▸ WHAT YOU NEED TO DO
Reproduce the whole of the data exactly.

▸ DATA UNDER STUDY
▼
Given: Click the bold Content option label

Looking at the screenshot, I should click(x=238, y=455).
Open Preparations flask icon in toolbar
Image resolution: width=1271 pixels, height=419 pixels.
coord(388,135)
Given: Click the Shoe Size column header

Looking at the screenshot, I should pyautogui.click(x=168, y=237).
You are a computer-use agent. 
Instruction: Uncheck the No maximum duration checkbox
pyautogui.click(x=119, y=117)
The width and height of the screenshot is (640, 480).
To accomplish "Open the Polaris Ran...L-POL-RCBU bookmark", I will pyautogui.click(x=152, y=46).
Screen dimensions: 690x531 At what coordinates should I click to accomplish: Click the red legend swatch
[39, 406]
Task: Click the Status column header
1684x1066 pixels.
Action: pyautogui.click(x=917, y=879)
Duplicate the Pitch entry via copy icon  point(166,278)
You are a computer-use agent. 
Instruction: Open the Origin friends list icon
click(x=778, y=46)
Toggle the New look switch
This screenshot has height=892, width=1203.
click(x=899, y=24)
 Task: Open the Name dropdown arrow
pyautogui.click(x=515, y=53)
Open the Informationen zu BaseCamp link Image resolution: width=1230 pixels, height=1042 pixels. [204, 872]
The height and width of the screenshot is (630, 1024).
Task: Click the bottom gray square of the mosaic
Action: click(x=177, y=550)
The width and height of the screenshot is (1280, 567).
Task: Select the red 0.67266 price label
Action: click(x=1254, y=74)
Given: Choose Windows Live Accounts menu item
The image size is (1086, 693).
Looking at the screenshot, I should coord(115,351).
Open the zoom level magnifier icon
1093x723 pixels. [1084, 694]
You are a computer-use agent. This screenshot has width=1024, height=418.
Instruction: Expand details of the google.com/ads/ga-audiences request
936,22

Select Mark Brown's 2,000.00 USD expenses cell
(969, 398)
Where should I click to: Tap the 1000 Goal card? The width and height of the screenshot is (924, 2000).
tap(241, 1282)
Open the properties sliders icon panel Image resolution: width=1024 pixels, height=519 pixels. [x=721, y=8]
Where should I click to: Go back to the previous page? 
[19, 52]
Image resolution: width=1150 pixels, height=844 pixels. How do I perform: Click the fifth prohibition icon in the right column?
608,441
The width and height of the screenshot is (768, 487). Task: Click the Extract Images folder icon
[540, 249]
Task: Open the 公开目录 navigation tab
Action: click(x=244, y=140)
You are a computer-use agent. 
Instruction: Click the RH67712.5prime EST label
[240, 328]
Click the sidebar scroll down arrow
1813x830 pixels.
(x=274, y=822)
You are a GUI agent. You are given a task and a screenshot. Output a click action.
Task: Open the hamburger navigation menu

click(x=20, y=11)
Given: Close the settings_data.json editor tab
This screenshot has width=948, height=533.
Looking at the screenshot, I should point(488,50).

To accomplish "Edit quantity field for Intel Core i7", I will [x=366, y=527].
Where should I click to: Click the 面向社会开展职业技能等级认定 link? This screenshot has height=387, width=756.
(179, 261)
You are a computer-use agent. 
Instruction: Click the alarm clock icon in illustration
▲
▸ FINAL ANSWER
Given: Click the bold Content option label

Looking at the screenshot, I should click(x=238, y=455).
Open Preparations flask icon in toolbar
Image resolution: width=1271 pixels, height=419 pixels.
coord(388,135)
Given: Click the Shoe Size column header

Looking at the screenshot, I should pyautogui.click(x=168, y=237).
You are a computer-use agent. 
Instruction: Uncheck the No maximum duration checkbox
pyautogui.click(x=119, y=117)
The width and height of the screenshot is (640, 480).
To accomplish "Open the Polaris Ran...L-POL-RCBU bookmark", I will pyautogui.click(x=152, y=46).
Screen dimensions: 690x531 At what coordinates should I click to accomplish: Click the red legend swatch
[39, 406]
Task: Click the Status column header
1684x1066 pixels.
Action: pyautogui.click(x=917, y=879)
Duplicate the Pitch entry via copy icon  point(166,278)
You are a computer-use agent. 
Instruction: Open the Origin friends list icon
click(x=778, y=46)
Toggle the New look switch
This screenshot has height=892, width=1203.
click(x=899, y=24)
 Task: Open the Name dropdown arrow
pyautogui.click(x=515, y=53)
Open the Informationen zu BaseCamp link Image resolution: width=1230 pixels, height=1042 pixels. [204, 872]
The height and width of the screenshot is (630, 1024).
Task: Click the bottom gray square of the mosaic
Action: click(x=177, y=550)
The width and height of the screenshot is (1280, 567).
Task: Select the red 0.67266 price label
Action: click(x=1254, y=74)
Given: Choose Windows Live Accounts menu item
The image size is (1086, 693).
Looking at the screenshot, I should coord(115,351).
Open the zoom level magnifier icon
1093x723 pixels. [1084, 694]
You are a computer-use agent. This screenshot has width=1024, height=418.
Instruction: Expand details of the google.com/ads/ga-audiences request
936,22

Select Mark Brown's 2,000.00 USD expenses cell
(969, 398)
Where should I click to: Tap the 1000 Goal card? The width and height of the screenshot is (924, 2000).
tap(241, 1282)
Open the properties sliders icon panel Image resolution: width=1024 pixels, height=519 pixels. [x=721, y=8]
Where should I click to: Go back to the previous page? 
[19, 52]
Image resolution: width=1150 pixels, height=844 pixels. How do I perform: Click the fifth prohibition icon in the right column?
608,441
The width and height of the screenshot is (768, 487). Task: Click the Extract Images folder icon
[540, 249]
Task: Open the 公开目录 navigation tab
Action: click(x=244, y=140)
You are a computer-use agent. 
Instruction: Click the RH67712.5prime EST label
[240, 328]
Click the sidebar scroll down arrow
1813x830 pixels.
(x=274, y=822)
You are a GUI agent. You are given a task and a screenshot. Output a click action.
Task: Open the hamburger navigation menu

click(x=20, y=11)
Given: Close the settings_data.json editor tab
This screenshot has width=948, height=533.
Looking at the screenshot, I should point(488,50).

To accomplish "Edit quantity field for Intel Core i7", I will [x=366, y=527].
Where should I click to: Click the 面向社会开展职业技能等级认定 link? This screenshot has height=387, width=756.
(179, 261)
You are a computer-use agent. 
Instruction: Click the alarm clock icon in illustration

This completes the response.